** Try it **
From the theater review, list each musician in the band and the instrument that musician plays.

** Extract **
•••

REVIEW: Charles Hutchinson’s verdict on Pick Me Up Theatre in Sondheim We Remember, Theatre@41, Monkgate, York ****

Sam Hird

THIS cabaret revue of songs from Stephen Sondheim’s Broadway shows, film scores and television specials will stand side by side with Pick Me Up Theatre’s production of Sondheim and James Lapine’s 1984 musical Sunday In The Park With George next week.

Sondheim We Remember is very much in the style of the late New York composer and lyricist’s own anthologies, such as the oft-performed Side By Side By Sondheim (1976), Putting It Together (1993/1999) and Sondheim On Sondheim (2010).

Putting this new one together is director Helen ‘Bells’ Spencer, working in tandem with musical director Clive Wass, perched on his keyboards on the mezzanine level, beside Catherine Wigley (flute), Judy Day (percussion) and Georgia Johnson (bass).

Audience members are greeted exuberantly at the door by singer Susannah Baines in the first of her series of spangly dresses (and Mrs Lovett’s trademark apron for her riotous rendition of the Act One-closing Worst Pies In London, reprising her 2016 role in Pick Me Up’s Sweeney Todd: The Demon Barber Of Fleet Street).

•••

Collected data entries
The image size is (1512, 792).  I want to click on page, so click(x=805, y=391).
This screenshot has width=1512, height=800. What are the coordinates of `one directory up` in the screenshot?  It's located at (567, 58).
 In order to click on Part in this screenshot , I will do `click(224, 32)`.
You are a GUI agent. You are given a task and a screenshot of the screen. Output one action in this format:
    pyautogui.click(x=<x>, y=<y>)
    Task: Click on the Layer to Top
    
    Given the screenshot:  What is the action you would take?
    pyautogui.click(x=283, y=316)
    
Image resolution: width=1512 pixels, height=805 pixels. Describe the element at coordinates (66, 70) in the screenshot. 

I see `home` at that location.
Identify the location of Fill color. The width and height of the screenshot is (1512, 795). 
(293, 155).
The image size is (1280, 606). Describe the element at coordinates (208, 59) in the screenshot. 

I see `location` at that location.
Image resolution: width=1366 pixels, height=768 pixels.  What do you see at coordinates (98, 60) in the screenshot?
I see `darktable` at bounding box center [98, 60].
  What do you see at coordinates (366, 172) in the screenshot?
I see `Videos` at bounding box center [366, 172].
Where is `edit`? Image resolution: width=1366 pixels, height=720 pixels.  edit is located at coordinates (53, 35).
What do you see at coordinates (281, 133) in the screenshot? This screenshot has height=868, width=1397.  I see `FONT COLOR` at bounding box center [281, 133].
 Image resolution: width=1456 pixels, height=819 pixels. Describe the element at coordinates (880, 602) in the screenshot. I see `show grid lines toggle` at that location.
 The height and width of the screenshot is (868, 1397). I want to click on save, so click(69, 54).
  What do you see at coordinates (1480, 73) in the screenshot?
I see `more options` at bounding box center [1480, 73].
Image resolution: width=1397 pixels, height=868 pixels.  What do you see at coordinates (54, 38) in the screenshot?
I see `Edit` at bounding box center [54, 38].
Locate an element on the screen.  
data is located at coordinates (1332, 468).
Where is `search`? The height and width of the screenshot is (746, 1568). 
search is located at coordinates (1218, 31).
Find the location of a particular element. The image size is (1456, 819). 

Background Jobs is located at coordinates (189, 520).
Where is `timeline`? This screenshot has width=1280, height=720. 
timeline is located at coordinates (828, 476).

•••

** Task solution **
- Clive Wass: keyboards
- Catherine Wigley: flute
- Judy Day: percussion
- Georgia Johnson: bass